• EXERCISE REQUIREMENTS:
Your answer should be the entries, repeated exactly.

• MATERIAL TO PROCESS:
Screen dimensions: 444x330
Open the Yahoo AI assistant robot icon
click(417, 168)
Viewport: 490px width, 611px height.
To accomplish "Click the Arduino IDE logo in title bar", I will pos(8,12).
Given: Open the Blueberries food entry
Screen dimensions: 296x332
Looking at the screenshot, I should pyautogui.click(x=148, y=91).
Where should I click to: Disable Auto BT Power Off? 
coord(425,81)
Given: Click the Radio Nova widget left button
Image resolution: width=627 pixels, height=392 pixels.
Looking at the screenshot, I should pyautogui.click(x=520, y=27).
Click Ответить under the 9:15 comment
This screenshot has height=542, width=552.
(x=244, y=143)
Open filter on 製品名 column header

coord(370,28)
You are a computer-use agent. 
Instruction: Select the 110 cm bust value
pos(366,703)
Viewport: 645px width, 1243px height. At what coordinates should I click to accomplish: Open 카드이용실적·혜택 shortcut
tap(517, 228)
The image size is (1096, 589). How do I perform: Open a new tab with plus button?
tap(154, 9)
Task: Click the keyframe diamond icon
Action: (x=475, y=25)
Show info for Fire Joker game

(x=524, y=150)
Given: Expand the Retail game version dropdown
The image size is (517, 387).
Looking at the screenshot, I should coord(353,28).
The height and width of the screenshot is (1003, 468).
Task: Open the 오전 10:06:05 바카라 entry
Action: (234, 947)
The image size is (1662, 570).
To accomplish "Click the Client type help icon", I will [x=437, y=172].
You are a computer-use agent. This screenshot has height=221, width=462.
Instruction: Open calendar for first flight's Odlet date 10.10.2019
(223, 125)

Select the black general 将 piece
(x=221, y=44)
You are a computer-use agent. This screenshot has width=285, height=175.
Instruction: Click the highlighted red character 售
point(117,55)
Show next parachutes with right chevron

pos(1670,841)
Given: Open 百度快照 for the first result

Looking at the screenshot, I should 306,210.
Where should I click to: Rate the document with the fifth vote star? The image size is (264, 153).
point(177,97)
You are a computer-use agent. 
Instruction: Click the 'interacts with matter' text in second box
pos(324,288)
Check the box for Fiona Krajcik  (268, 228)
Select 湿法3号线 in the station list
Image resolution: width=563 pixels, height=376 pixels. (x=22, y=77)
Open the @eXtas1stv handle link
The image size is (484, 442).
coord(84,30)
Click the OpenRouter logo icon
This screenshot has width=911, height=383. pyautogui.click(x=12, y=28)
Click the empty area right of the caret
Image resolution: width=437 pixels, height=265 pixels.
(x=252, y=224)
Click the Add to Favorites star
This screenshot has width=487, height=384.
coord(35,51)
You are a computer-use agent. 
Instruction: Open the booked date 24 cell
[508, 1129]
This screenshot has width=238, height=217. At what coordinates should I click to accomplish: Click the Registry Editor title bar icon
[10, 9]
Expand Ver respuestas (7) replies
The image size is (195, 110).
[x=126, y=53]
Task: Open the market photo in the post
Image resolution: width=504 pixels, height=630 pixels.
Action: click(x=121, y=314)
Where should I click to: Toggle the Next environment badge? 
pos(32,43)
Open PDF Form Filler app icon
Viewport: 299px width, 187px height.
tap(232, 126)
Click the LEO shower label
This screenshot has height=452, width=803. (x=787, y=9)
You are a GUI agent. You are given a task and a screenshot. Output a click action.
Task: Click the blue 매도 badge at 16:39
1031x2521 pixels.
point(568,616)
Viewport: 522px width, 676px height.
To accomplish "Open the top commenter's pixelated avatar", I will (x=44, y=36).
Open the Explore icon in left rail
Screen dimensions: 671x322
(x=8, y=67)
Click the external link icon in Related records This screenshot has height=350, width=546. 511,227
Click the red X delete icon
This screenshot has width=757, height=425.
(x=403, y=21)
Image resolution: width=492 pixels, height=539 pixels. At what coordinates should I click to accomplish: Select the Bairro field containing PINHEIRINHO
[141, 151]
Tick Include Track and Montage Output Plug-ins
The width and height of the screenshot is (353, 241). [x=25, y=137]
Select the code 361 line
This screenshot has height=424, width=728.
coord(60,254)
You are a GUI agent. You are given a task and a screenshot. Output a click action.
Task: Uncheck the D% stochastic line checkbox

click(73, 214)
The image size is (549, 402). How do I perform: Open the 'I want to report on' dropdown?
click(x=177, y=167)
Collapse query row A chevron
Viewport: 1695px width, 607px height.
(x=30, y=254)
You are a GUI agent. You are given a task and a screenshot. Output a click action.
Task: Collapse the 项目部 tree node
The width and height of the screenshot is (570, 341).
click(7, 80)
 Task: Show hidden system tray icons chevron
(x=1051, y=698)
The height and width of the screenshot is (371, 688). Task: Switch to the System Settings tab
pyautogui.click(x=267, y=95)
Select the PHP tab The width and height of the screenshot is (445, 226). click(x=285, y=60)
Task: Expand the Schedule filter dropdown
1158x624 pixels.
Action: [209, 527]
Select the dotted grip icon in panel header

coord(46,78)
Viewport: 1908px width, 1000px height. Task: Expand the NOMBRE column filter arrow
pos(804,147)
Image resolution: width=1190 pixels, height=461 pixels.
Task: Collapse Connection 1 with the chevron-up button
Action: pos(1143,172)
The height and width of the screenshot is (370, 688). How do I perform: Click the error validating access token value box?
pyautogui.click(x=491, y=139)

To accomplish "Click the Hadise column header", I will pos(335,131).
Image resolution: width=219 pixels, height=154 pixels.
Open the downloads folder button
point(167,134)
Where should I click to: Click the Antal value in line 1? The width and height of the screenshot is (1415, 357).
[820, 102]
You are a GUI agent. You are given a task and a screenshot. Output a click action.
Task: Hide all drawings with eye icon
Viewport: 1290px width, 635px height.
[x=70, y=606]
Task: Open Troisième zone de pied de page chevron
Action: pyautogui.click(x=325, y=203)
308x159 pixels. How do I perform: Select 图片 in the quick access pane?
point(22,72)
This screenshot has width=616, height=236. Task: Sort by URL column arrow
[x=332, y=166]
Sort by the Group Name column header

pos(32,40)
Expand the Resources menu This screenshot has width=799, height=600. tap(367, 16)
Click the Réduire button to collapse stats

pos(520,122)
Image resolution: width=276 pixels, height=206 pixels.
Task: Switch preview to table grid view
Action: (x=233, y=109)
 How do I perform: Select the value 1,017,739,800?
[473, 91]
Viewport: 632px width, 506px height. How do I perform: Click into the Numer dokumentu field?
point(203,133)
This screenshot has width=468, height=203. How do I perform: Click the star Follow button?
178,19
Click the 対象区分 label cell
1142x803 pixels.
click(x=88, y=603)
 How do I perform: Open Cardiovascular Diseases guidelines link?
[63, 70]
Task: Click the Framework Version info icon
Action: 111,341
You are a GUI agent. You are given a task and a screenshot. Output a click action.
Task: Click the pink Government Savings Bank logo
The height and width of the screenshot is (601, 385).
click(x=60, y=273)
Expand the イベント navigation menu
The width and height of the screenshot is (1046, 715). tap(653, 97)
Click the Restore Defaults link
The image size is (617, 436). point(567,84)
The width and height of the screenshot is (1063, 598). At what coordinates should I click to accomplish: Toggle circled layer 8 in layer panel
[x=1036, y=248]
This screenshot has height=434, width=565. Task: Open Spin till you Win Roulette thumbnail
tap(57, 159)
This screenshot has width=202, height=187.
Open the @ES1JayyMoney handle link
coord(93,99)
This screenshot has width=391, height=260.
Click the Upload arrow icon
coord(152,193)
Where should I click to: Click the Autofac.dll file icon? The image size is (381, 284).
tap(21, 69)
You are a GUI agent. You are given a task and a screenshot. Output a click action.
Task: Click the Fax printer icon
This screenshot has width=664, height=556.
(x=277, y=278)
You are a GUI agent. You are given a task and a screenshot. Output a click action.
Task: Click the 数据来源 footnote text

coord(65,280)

• SOLUTION FOR THIS EXERCISE:
Screen dimensions: 444x330
Open the Yahoo AI assistant robot icon
click(417, 168)
Viewport: 490px width, 611px height.
To accomplish "Click the Arduino IDE logo in title bar", I will pos(8,12).
Given: Open the Blueberries food entry
Screen dimensions: 296x332
Looking at the screenshot, I should pyautogui.click(x=148, y=91).
Where should I click to: Disable Auto BT Power Off? 
coord(425,81)
Given: Click the Radio Nova widget left button
Image resolution: width=627 pixels, height=392 pixels.
Looking at the screenshot, I should pyautogui.click(x=520, y=27).
Click Ответить under the 9:15 comment
This screenshot has height=542, width=552.
(x=244, y=143)
Open filter on 製品名 column header

coord(370,28)
You are a computer-use agent. 
Instruction: Select the 110 cm bust value
pos(366,703)
Viewport: 645px width, 1243px height. At what coordinates should I click to accomplish: Open 카드이용실적·혜택 shortcut
tap(517, 228)
The image size is (1096, 589). How do I perform: Open a new tab with plus button?
tap(154, 9)
Task: Click the keyframe diamond icon
Action: (x=475, y=25)
Show info for Fire Joker game

(x=524, y=150)
Given: Expand the Retail game version dropdown
The image size is (517, 387).
Looking at the screenshot, I should coord(353,28).
The height and width of the screenshot is (1003, 468).
Task: Open the 오전 10:06:05 바카라 entry
Action: (234, 947)
The image size is (1662, 570).
To accomplish "Click the Client type help icon", I will [x=437, y=172].
You are a computer-use agent. This screenshot has height=221, width=462.
Instruction: Open calendar for first flight's Odlet date 10.10.2019
(223, 125)

Select the black general 将 piece
(x=221, y=44)
You are a computer-use agent. This screenshot has width=285, height=175.
Instruction: Click the highlighted red character 售
point(117,55)
Show next parachutes with right chevron

pos(1670,841)
Given: Open 百度快照 for the first result

Looking at the screenshot, I should 306,210.
Where should I click to: Rate the document with the fifth vote star? The image size is (264, 153).
point(177,97)
You are a computer-use agent. 
Instruction: Click the 'interacts with matter' text in second box
pos(324,288)
Check the box for Fiona Krajcik  (268, 228)
Select 湿法3号线 in the station list
Image resolution: width=563 pixels, height=376 pixels. (x=22, y=77)
Open the @eXtas1stv handle link
The image size is (484, 442).
coord(84,30)
Click the OpenRouter logo icon
This screenshot has width=911, height=383. pyautogui.click(x=12, y=28)
Click the empty area right of the caret
Image resolution: width=437 pixels, height=265 pixels.
(x=252, y=224)
Click the Add to Favorites star
This screenshot has width=487, height=384.
coord(35,51)
You are a computer-use agent. 
Instruction: Open the booked date 24 cell
[508, 1129]
This screenshot has width=238, height=217. At what coordinates should I click to accomplish: Click the Registry Editor title bar icon
[10, 9]
Expand Ver respuestas (7) replies
The image size is (195, 110).
[x=126, y=53]
Task: Open the market photo in the post
Image resolution: width=504 pixels, height=630 pixels.
Action: click(x=121, y=314)
Where should I click to: Toggle the Next environment badge? 
pos(32,43)
Open PDF Form Filler app icon
Viewport: 299px width, 187px height.
tap(232, 126)
Click the LEO shower label
This screenshot has height=452, width=803. (x=787, y=9)
You are a GUI agent. You are given a task and a screenshot. Output a click action.
Task: Click the blue 매도 badge at 16:39
1031x2521 pixels.
point(568,616)
Viewport: 522px width, 676px height.
To accomplish "Open the top commenter's pixelated avatar", I will (x=44, y=36).
Open the Explore icon in left rail
Screen dimensions: 671x322
(x=8, y=67)
Click the external link icon in Related records This screenshot has height=350, width=546. 511,227
Click the red X delete icon
This screenshot has width=757, height=425.
(x=403, y=21)
Image resolution: width=492 pixels, height=539 pixels. At what coordinates should I click to accomplish: Select the Bairro field containing PINHEIRINHO
[141, 151]
Tick Include Track and Montage Output Plug-ins
The width and height of the screenshot is (353, 241). [x=25, y=137]
Select the code 361 line
This screenshot has height=424, width=728.
coord(60,254)
You are a GUI agent. You are given a task and a screenshot. Output a click action.
Task: Uncheck the D% stochastic line checkbox

click(73, 214)
The image size is (549, 402). How do I perform: Open the 'I want to report on' dropdown?
click(x=177, y=167)
Collapse query row A chevron
Viewport: 1695px width, 607px height.
(x=30, y=254)
You are a GUI agent. You are given a task and a screenshot. Output a click action.
Task: Collapse the 项目部 tree node
The width and height of the screenshot is (570, 341).
click(7, 80)
 Task: Show hidden system tray icons chevron
(x=1051, y=698)
The height and width of the screenshot is (371, 688). Task: Switch to the System Settings tab
pyautogui.click(x=267, y=95)
Select the PHP tab The width and height of the screenshot is (445, 226). click(x=285, y=60)
Task: Expand the Schedule filter dropdown
1158x624 pixels.
Action: [209, 527]
Select the dotted grip icon in panel header

coord(46,78)
Viewport: 1908px width, 1000px height. Task: Expand the NOMBRE column filter arrow
pos(804,147)
Image resolution: width=1190 pixels, height=461 pixels.
Task: Collapse Connection 1 with the chevron-up button
Action: pos(1143,172)
The height and width of the screenshot is (370, 688). How do I perform: Click the error validating access token value box?
pyautogui.click(x=491, y=139)

To accomplish "Click the Hadise column header", I will pos(335,131).
Image resolution: width=219 pixels, height=154 pixels.
Open the downloads folder button
point(167,134)
Where should I click to: Click the Antal value in line 1? The width and height of the screenshot is (1415, 357).
[820, 102]
You are a GUI agent. You are given a task and a screenshot. Output a click action.
Task: Hide all drawings with eye icon
Viewport: 1290px width, 635px height.
[x=70, y=606]
Task: Open Troisième zone de pied de page chevron
Action: pyautogui.click(x=325, y=203)
308x159 pixels. How do I perform: Select 图片 in the quick access pane?
point(22,72)
This screenshot has width=616, height=236. Task: Sort by URL column arrow
[x=332, y=166]
Sort by the Group Name column header

pos(32,40)
Expand the Resources menu This screenshot has width=799, height=600. tap(367, 16)
Click the Réduire button to collapse stats

pos(520,122)
Image resolution: width=276 pixels, height=206 pixels.
Task: Switch preview to table grid view
Action: (x=233, y=109)
 How do I perform: Select the value 1,017,739,800?
[473, 91]
Viewport: 632px width, 506px height. How do I perform: Click into the Numer dokumentu field?
point(203,133)
This screenshot has width=468, height=203. How do I perform: Click the star Follow button?
178,19
Click the 対象区分 label cell
1142x803 pixels.
click(x=88, y=603)
 How do I perform: Open Cardiovascular Diseases guidelines link?
[63, 70]
Task: Click the Framework Version info icon
Action: 111,341
You are a GUI agent. You are given a task and a screenshot. Output a click action.
Task: Click the pink Government Savings Bank logo
The height and width of the screenshot is (601, 385).
click(x=60, y=273)
Expand the イベント navigation menu
The width and height of the screenshot is (1046, 715). tap(653, 97)
Click the Restore Defaults link
The image size is (617, 436). point(567,84)
The width and height of the screenshot is (1063, 598). At what coordinates should I click to accomplish: Toggle circled layer 8 in layer panel
[x=1036, y=248]
This screenshot has height=434, width=565. Task: Open Spin till you Win Roulette thumbnail
tap(57, 159)
This screenshot has width=202, height=187.
Open the @ES1JayyMoney handle link
coord(93,99)
This screenshot has width=391, height=260.
Click the Upload arrow icon
coord(152,193)
Where should I click to: Click the Autofac.dll file icon? The image size is (381, 284).
tap(21, 69)
You are a GUI agent. You are given a task and a screenshot. Output a click action.
Task: Click the Fax printer icon
This screenshot has width=664, height=556.
(x=277, y=278)
You are a GUI agent. You are given a task and a screenshot. Output a click action.
Task: Click the 数据来源 footnote text

coord(65,280)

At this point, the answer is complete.